If you believe in free speech rights, rights to peaceful assembly, and rights to worship in the religion of your choice, then even if you are an American atheist, you must support the right of Tim Tebow or anyone else to hold whatever beliefs they wish, whether you agree with them or not. However, as Fryman just pointed out, most people want us to be quiet about it. I’m sure it would be “safer” for us to do so, to gather in our churches and our synagogues and to keep to ourselves. I don’t mean “safer” in the sense that we would be physically threatened if we chose to pray in public, such as before eating a meal at our local restaurant, but safer in the sense that we wouldn’t have to hear how “bad” we are (perhaps because of our stance on some hot political and social topic such as abortion, same-sex marriage, or “creationism”). We also wouldn’t have to take as much fallout over news reports of those little religious anomalies like the aforementioned interracial banning Kentucky church.

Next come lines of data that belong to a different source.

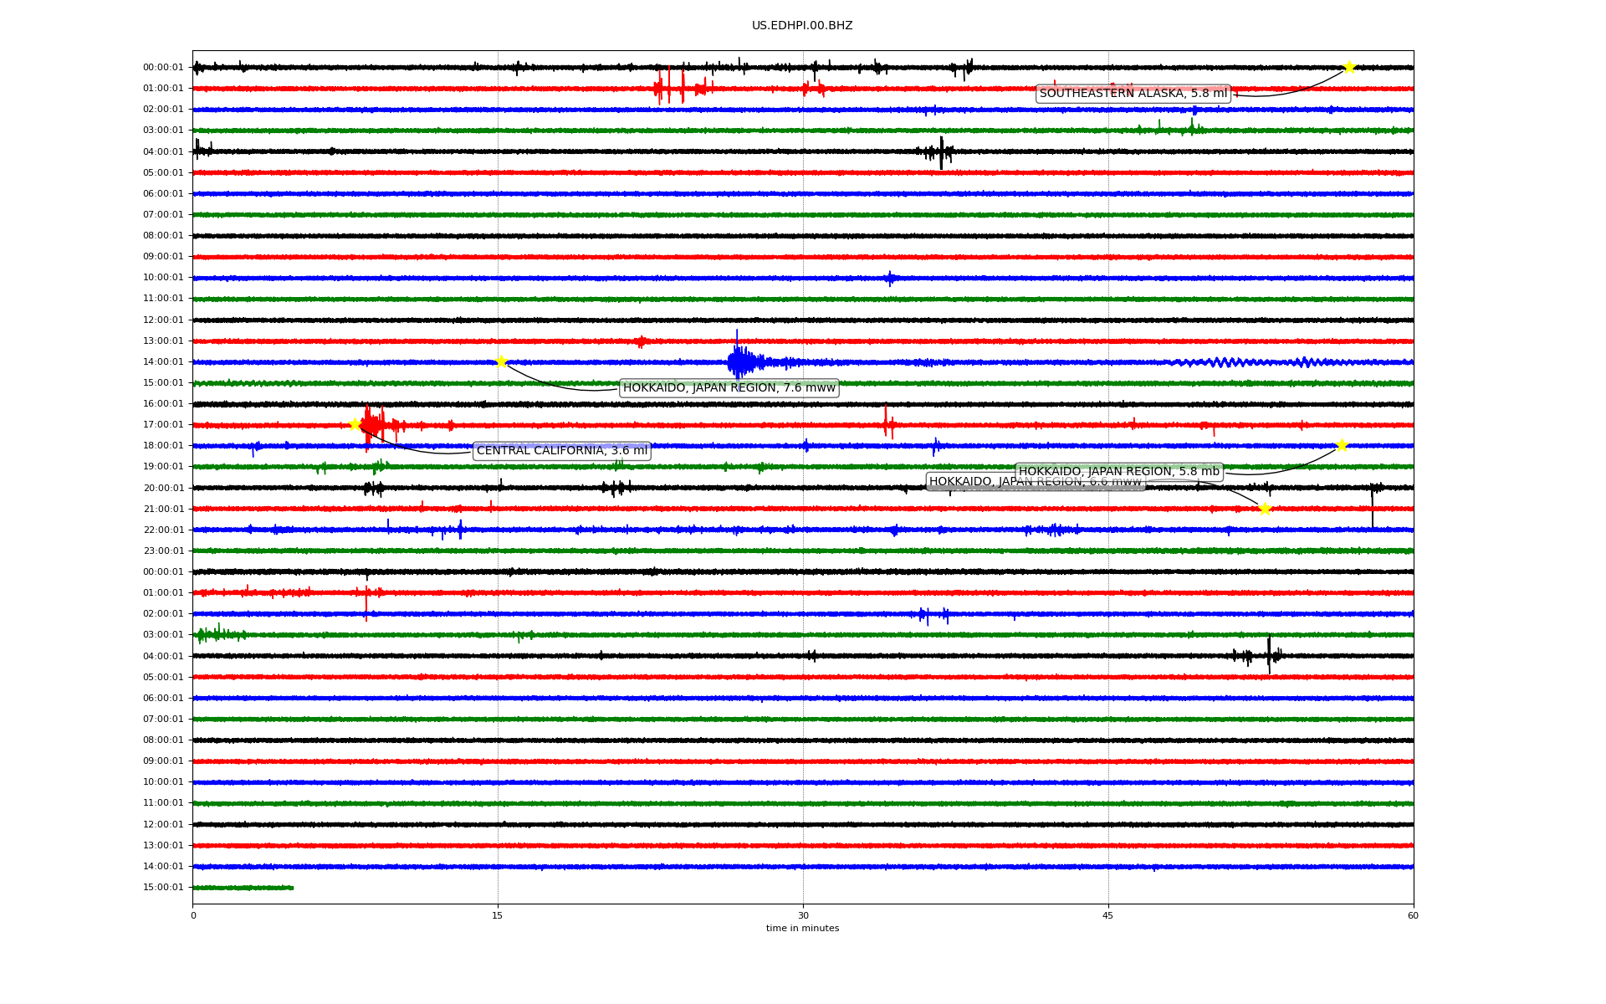This screenshot has height=1004, width=1606.
Task: Click the Hokkaido 6.6 mww star marker
Action: click(x=1265, y=509)
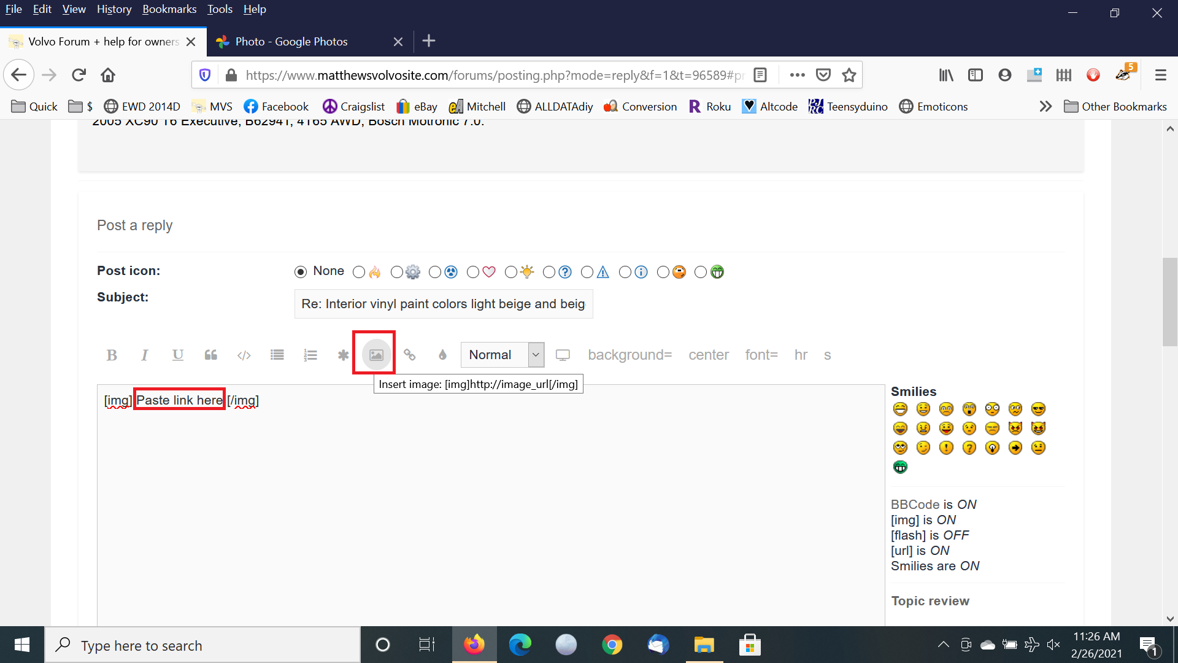Viewport: 1178px width, 663px height.
Task: Open the History menu
Action: (x=114, y=9)
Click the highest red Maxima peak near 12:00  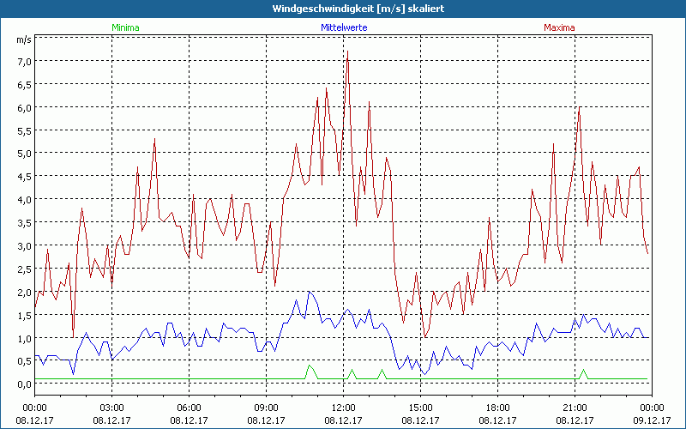(x=347, y=53)
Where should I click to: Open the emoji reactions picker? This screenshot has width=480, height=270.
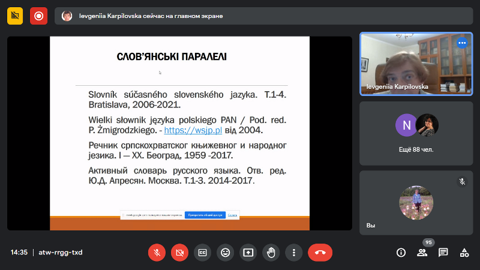click(225, 253)
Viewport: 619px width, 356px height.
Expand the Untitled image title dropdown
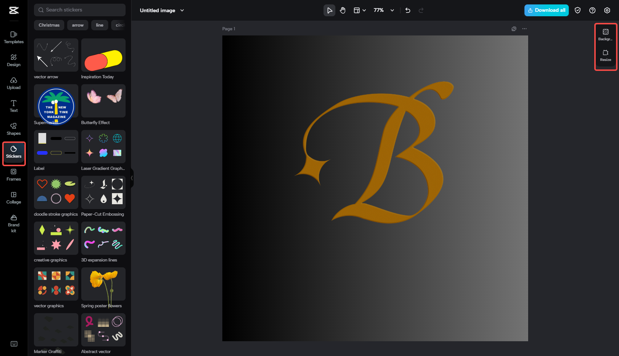pos(182,10)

It’s interesting because, in response to the media backlash on the Kentucky church’s controversial vote, that church may be changing its tune. In this case, I applaud them for rethinking their blatantly racist position, but it does bring up a disturbing thought. Racism and banning interracial couples in a house of worship cannot be reasonably supported from how I understand the Bible, but what about those times when we, as people of faith, do take a stand based firmly on our faith, that does contradict societal political correctness? Should we just keep our mouths shut and stay “safe” or open our mouths and be dismissed as hateful bigots? Or should we change our minds in order to better fit in with what the secular world wants out of us: compliance with established social norms?

If it’s a matter of faith and principle, I believe we should stand our ground. Otherwise, our faith becomes a sham and our identity as disciples of the Master becomes a paper-thin mask hiding the fact that we are no different from people who claim no faith in God (and there are churches already doing this). Fryman’s final comments on his blog tell us why we must not hide who we are and, God forbid, cave in to media and social pressure.

Tim Tebow is Christian. Sounds obvious, I know, but his critics (of his religiosity, not his quarterbacking) don’t seem to understand. I know he’s Christian, but does he have to be so damn religious every time he opens his mouth?! Yes, he does. Because that’s what religion is: a way of life. Football is his life, so of course his football is Christian. If politics were his life, his politics would be Christian too.

There are times when it is best for us to be as meek as sheep but sometimes we are faced with a task such as “plowing a field”. Sheep can’t do the heavy lifting but an ox can. Both of those natures are part of us for a reason. The trick is knowing which trait to display and under what circumstances. Some expressions of our faith are best demonstrated in private prayer or in our houses of worship. But our faith, if authentic, is not just a weekly plug-in we connect to on Saturday or Sunday. It is who we are more than any other aspect of our being. Like the gay community is so fond of saying of themselves, we should “live out loud” our lives of faith.